** Opening MATERIAL PROVIDED block **

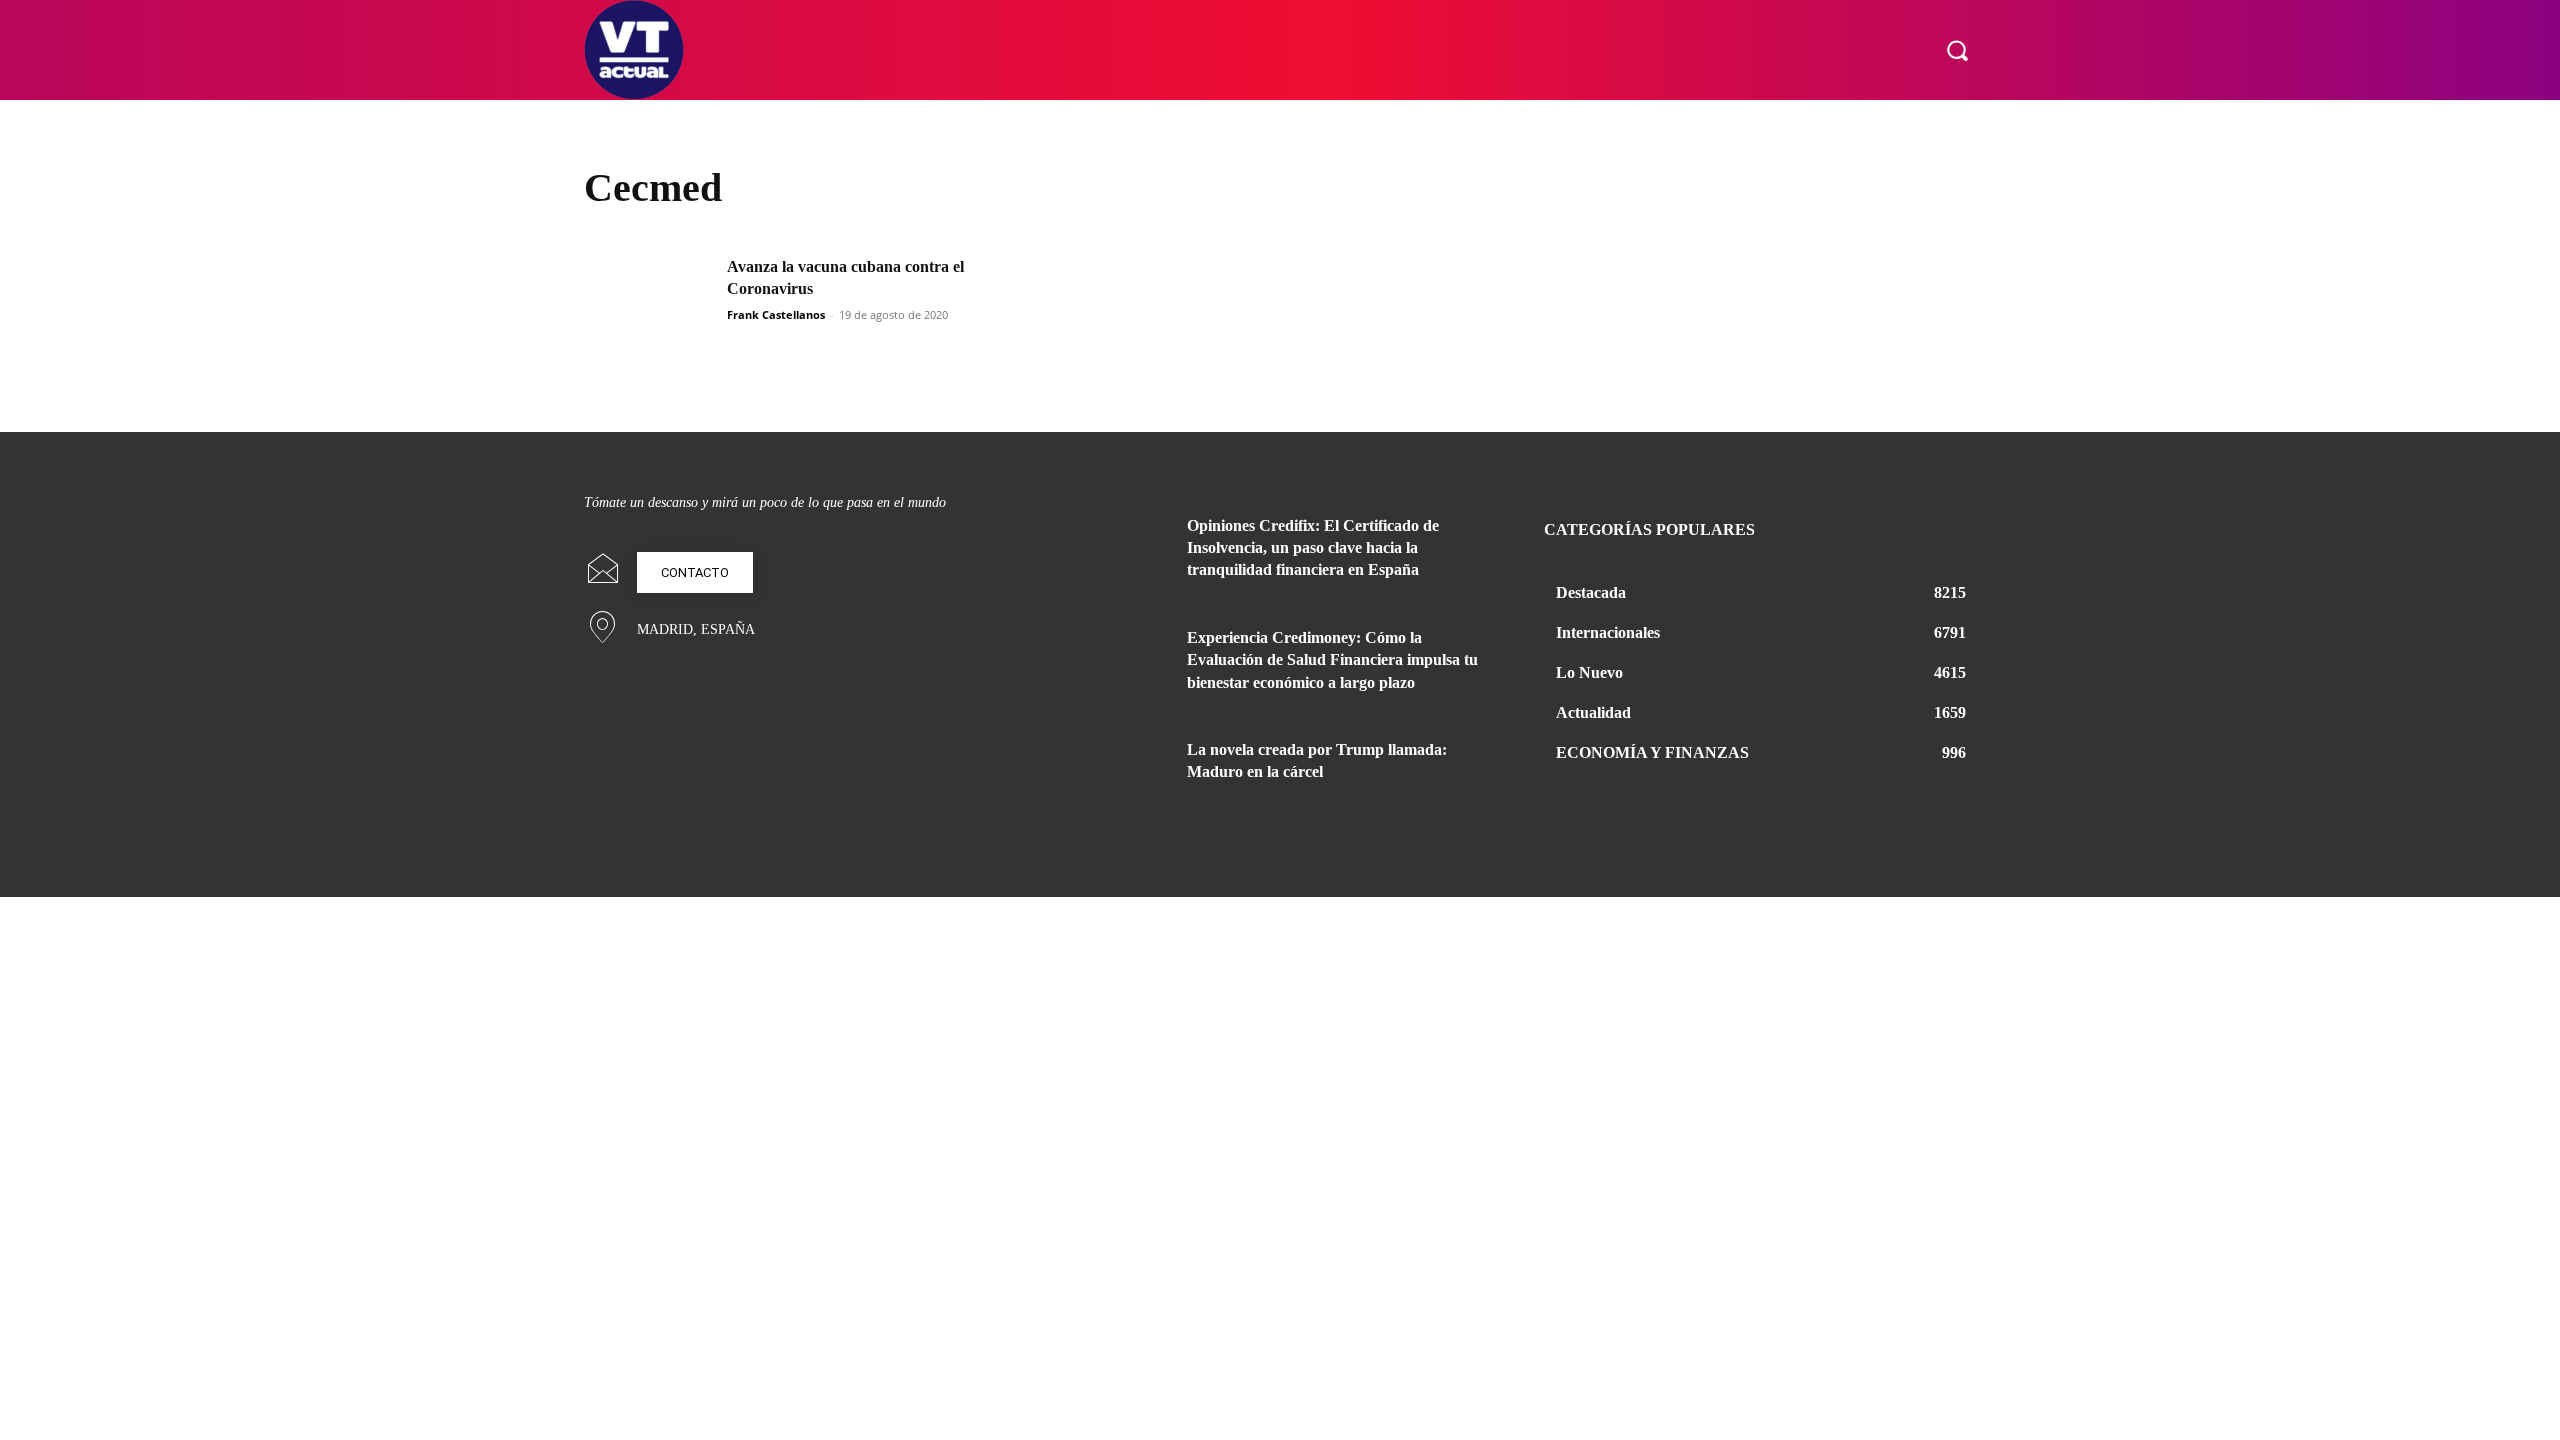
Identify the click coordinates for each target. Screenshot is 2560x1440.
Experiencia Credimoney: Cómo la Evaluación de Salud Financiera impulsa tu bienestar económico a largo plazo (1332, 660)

** Closing MATERIAL PROVIDED block **
** Opening MATERIAL PROVIDED block **

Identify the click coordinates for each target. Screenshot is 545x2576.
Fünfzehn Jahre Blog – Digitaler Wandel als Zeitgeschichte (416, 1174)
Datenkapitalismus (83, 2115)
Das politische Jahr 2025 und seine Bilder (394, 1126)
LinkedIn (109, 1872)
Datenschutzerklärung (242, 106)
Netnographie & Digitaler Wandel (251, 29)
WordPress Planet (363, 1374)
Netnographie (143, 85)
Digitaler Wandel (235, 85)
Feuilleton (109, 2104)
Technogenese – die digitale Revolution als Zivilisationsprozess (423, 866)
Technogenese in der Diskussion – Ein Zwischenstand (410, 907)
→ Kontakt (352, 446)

** Closing MATERIAL PROVIDED block **
** Opening MATERIAL PROVIDED block **

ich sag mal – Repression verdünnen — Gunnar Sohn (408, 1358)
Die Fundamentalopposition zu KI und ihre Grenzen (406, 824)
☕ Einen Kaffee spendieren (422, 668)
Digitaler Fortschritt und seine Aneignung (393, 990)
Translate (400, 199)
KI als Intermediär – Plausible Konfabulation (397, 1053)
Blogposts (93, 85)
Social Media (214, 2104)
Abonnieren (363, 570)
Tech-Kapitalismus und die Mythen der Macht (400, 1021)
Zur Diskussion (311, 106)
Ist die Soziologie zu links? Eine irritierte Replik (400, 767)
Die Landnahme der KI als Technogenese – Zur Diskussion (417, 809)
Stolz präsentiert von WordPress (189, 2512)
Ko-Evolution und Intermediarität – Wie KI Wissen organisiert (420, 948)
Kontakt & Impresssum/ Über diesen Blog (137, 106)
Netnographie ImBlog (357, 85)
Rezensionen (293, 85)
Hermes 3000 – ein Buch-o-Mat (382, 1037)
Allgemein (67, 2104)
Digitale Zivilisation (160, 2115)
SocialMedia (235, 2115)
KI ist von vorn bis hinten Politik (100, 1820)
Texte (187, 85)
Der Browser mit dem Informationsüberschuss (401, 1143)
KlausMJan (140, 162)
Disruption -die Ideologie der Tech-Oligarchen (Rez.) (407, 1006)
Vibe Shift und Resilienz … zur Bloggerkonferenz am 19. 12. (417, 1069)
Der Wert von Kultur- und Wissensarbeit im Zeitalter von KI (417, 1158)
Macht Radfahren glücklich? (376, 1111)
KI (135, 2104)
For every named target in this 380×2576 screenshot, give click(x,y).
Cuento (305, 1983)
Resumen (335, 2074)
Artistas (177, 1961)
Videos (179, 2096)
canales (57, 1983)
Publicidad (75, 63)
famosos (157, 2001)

** Closing MATERIAL PROVIDED block **

# [EXERCISE PROMPT]
Return all lines above that mention the word "Digitaler".

# [EXERCISE RESULT]
Fünfzehn Jahre Blog – Digitaler Wandel als Zeitgeschichte (416, 1174)
Netnographie & Digitaler Wandel (251, 29)
Digitaler Wandel (235, 85)
Digitaler Fortschritt und seine Aneignung (393, 990)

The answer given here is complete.